◆ Task directions
Restate verbatim the span of lines below between the line with "Task: Click the CH profile avatar circle" and the line with "Image resolution: width=2500", including those two lines, and only that span.

◆ Task input
^^^^^^^^

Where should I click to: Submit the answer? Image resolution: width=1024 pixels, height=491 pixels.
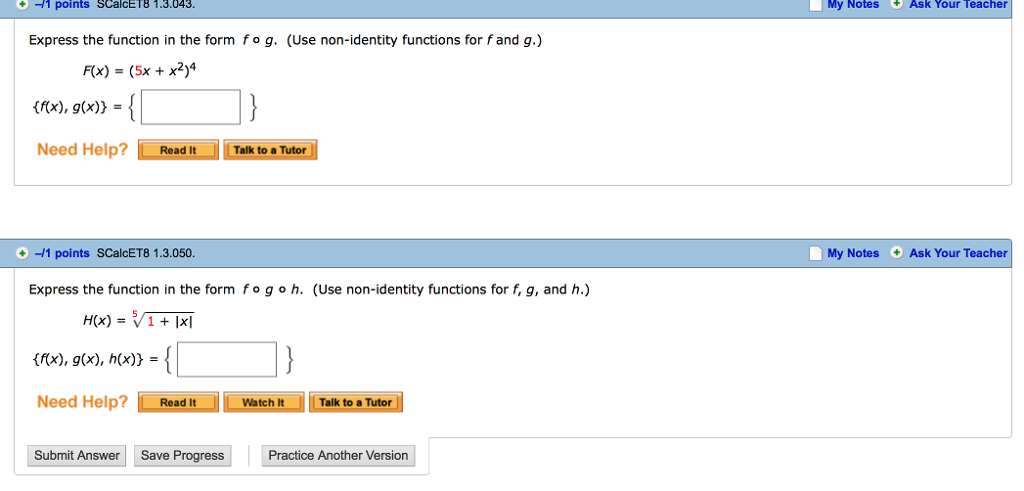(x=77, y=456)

^^^^^^^^

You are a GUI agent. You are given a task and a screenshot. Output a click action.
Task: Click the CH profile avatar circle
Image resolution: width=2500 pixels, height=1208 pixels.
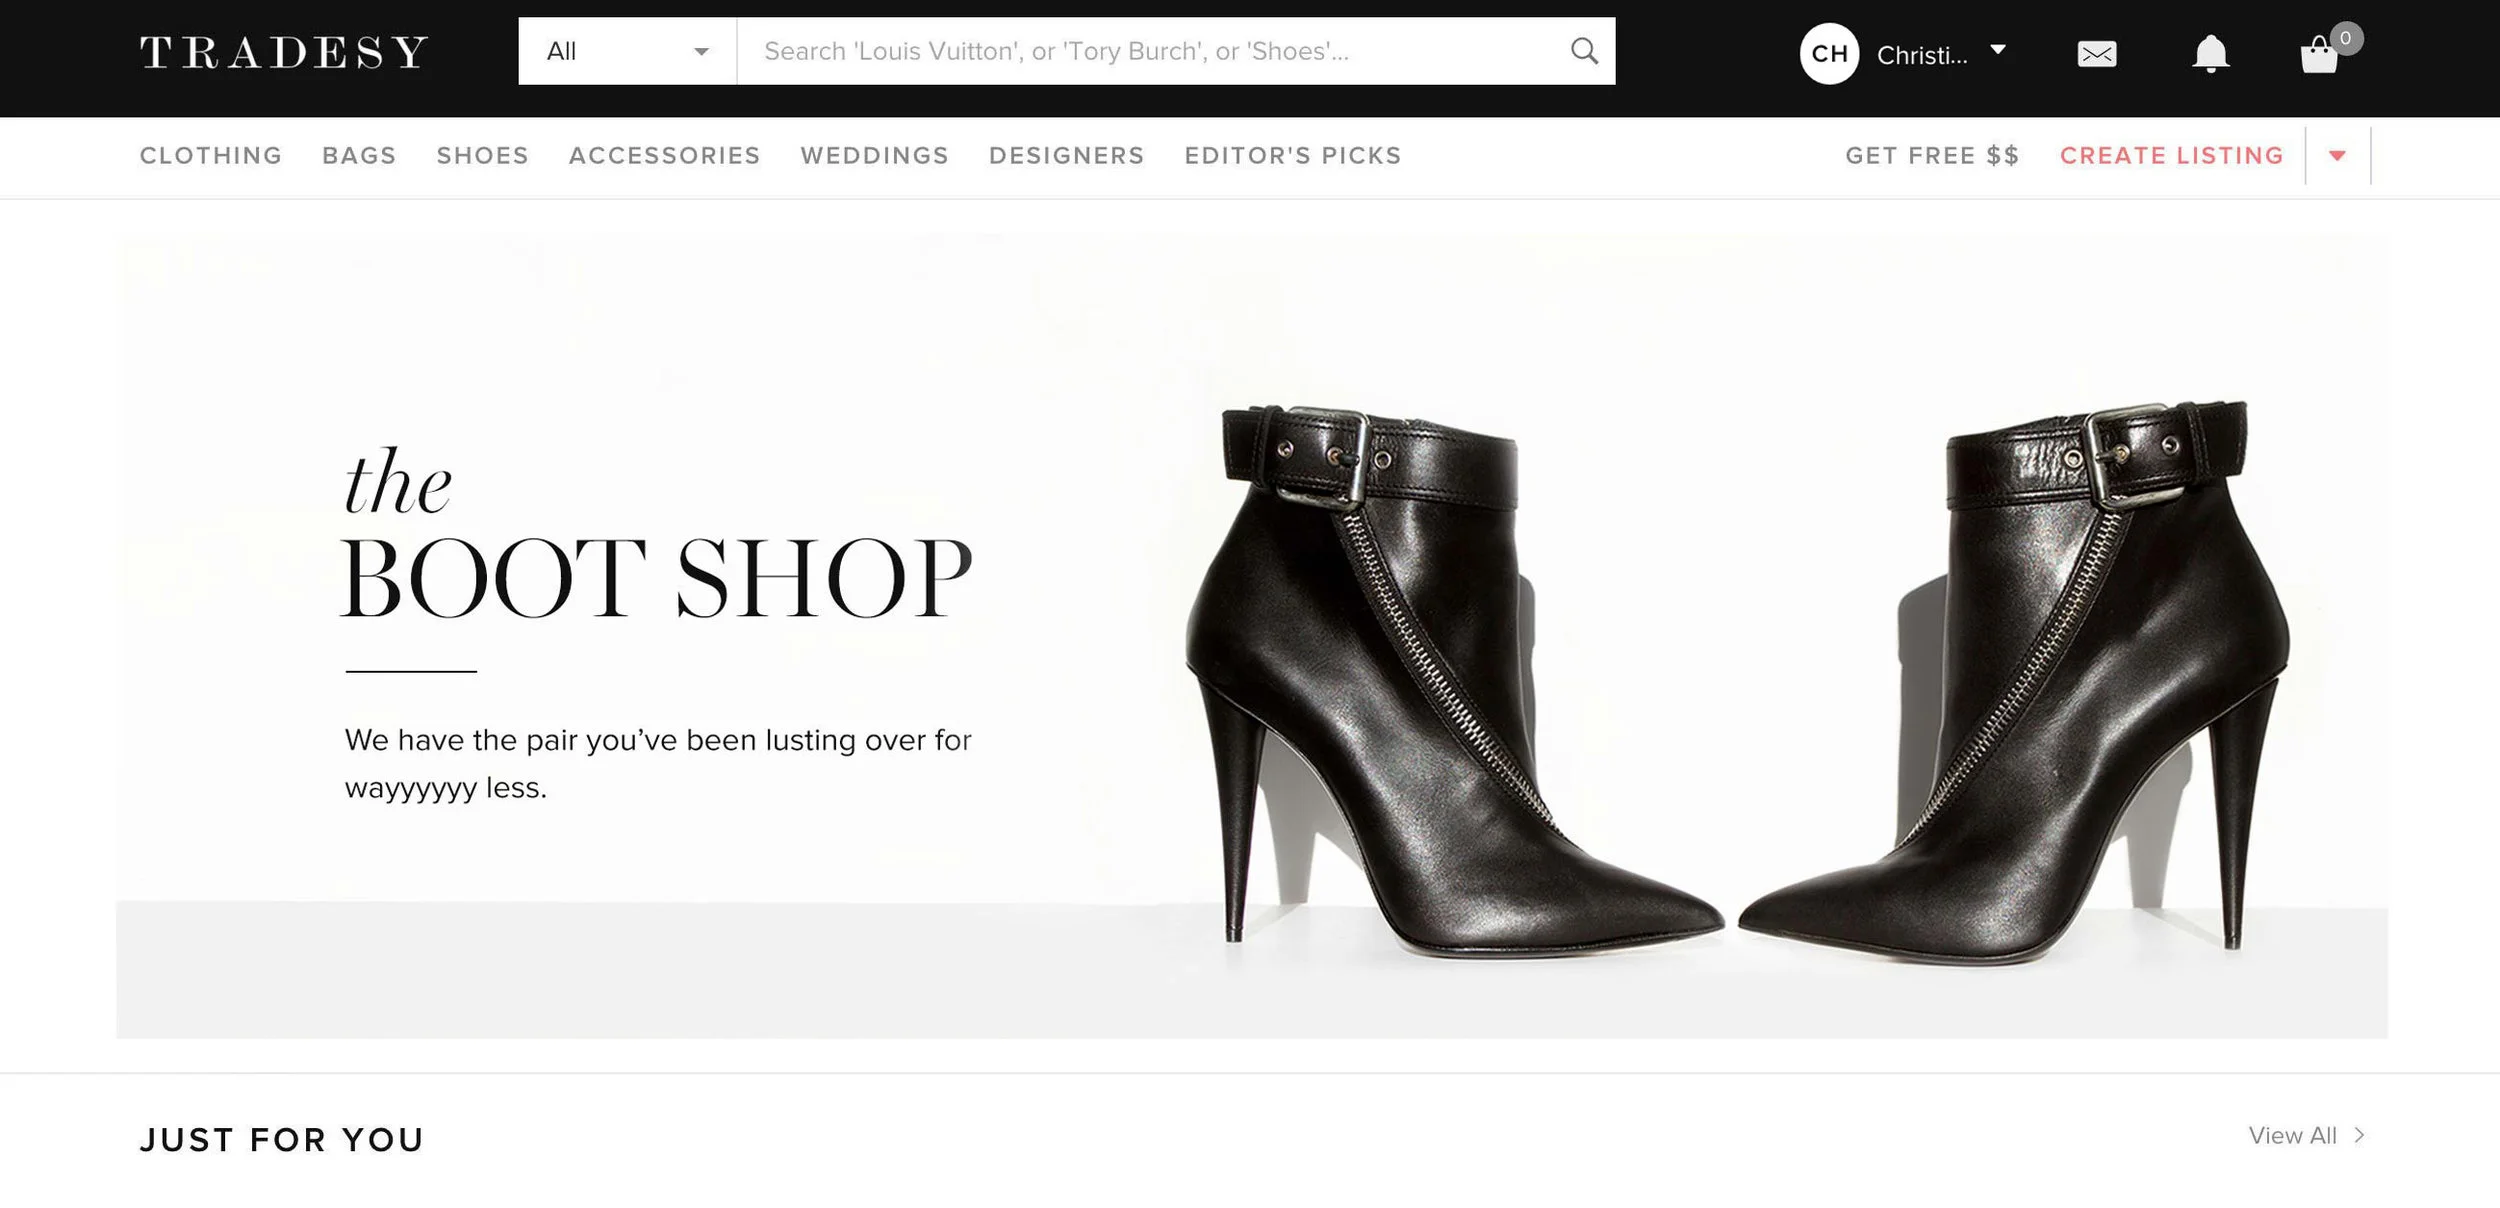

^^^^^^^^

◆ Result of the exercise
Task: Click the CH profile avatar circle
Image resolution: width=2500 pixels, height=1208 pixels.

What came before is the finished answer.